The promise that changed my life..
I’m sitting nervously in the waiting area of William Paterson University’s admissions’ office waiting for my early decision day interview. My mother is sitting next to me, and I suddenly find myself in a vivid memory.
We’re sitting in the living room of our 1-bedroom apartment in Miami, I was in first or second grade. The furniture is all worn, and none of it matches because they’ve all been donated. The couch serves as a bed for my sister and I, who sleep toe to toe. I’m wearing donated clothes, and we’re listening to a tape recording playing on a cassette player that we received as a gift.
It’s a recording of me as a baby sitting on the potty late at night. Apparently, I was feeling chatty and relaying a dream I just had to tell my parents—who ran for the tape recorder to capture the memory. We got into a conversation about how my sleep pattern was off because finals are approaching, and both my parents were struggling to keep up with a bedtime routine while pulling all-nighters; studying and working on final projects.

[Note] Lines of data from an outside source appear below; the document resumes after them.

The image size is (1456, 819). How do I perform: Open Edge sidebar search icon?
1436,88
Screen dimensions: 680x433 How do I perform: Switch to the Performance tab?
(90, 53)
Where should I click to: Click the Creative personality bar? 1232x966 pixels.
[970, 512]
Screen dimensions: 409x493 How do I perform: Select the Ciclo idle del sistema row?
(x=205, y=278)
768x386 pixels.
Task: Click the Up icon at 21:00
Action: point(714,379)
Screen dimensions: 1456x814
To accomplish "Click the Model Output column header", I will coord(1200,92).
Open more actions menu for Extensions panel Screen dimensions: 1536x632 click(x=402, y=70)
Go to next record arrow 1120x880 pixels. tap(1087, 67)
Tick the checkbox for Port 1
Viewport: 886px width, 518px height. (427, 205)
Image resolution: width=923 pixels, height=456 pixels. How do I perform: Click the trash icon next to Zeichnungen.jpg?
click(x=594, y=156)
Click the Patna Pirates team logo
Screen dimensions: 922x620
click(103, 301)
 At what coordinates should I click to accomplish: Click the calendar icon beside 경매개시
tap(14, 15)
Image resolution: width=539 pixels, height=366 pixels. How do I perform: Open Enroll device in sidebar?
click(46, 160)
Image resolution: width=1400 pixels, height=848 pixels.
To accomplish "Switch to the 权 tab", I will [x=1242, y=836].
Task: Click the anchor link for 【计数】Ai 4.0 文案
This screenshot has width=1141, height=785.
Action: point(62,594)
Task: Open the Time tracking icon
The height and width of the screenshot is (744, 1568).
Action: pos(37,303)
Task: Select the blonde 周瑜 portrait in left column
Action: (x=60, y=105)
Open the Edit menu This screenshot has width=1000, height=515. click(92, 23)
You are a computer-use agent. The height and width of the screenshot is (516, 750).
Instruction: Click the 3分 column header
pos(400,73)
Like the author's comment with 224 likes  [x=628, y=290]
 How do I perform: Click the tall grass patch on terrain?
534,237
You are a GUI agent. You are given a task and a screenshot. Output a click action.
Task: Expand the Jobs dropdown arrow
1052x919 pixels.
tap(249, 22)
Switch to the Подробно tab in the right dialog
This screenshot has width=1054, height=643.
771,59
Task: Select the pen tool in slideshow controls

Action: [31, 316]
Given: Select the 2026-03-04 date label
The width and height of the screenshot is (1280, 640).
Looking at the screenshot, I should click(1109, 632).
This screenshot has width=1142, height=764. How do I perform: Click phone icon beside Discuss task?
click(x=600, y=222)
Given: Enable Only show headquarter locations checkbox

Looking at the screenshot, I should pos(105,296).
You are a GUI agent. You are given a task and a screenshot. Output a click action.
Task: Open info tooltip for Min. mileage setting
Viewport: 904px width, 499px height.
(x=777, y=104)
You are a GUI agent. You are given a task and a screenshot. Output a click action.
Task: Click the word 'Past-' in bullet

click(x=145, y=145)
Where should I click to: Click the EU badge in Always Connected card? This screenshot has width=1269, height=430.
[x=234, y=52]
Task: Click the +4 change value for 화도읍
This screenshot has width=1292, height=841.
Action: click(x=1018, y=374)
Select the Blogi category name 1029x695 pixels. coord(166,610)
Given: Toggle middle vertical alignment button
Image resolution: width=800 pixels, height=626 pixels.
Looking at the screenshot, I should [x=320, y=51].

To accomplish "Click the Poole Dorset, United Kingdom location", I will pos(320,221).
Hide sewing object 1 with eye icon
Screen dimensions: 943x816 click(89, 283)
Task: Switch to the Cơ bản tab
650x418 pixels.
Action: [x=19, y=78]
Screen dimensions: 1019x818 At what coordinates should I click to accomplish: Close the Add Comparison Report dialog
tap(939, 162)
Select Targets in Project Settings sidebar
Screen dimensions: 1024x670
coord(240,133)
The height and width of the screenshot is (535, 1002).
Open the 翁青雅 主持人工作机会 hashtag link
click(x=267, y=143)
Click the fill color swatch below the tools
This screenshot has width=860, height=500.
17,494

I’m reminded how tough it was to have a baby while in college, and how lucky they were that they received scholarships, so they didn’t have to pay for tuition or living quarters. Knowing that we were struggling financially, even as a child, I felt a sudden sense of responsibility to assure them their sacrifices would not be in vain. I was going to step up. I was suddenly making one of the most important promises I would make in my life.
“Don’t worry, I know we don’t have the money for me to go to college. That’s why I’m going to get a scholarship, like you did! I promise!”
My attention is back to the present. I glance over to my mother and my stomach turns, because I can’t bear the thought of breaking that promise. My name is called and realize I haven’t been breathing. I take a breath and walk in.
Everything I had done up until this point had been all about my promise. I knew that I wanted a better life for my future family, and an education would help me accomplish that. I also knew that my family could not afford to pay for it. So I worked as hard as I could and researched how to get a scholarship. I made sure I followed the formula: good grades, SAT scores, extracurricular activities, sports, a winning essay, and, just to be sure, an application to a school with a modest tuition.
We were living in NJ by now and, though I had dreams of going back to Miami for college, the closest thing to “home” I knew, we couldn’t afford the out-of-state tuition. It seemed like a small sacrifice compared to the hand my parents had been dealt.
I received the Trustee Scholarship, covering 100% of the cost of tuition, for academic achievement that day.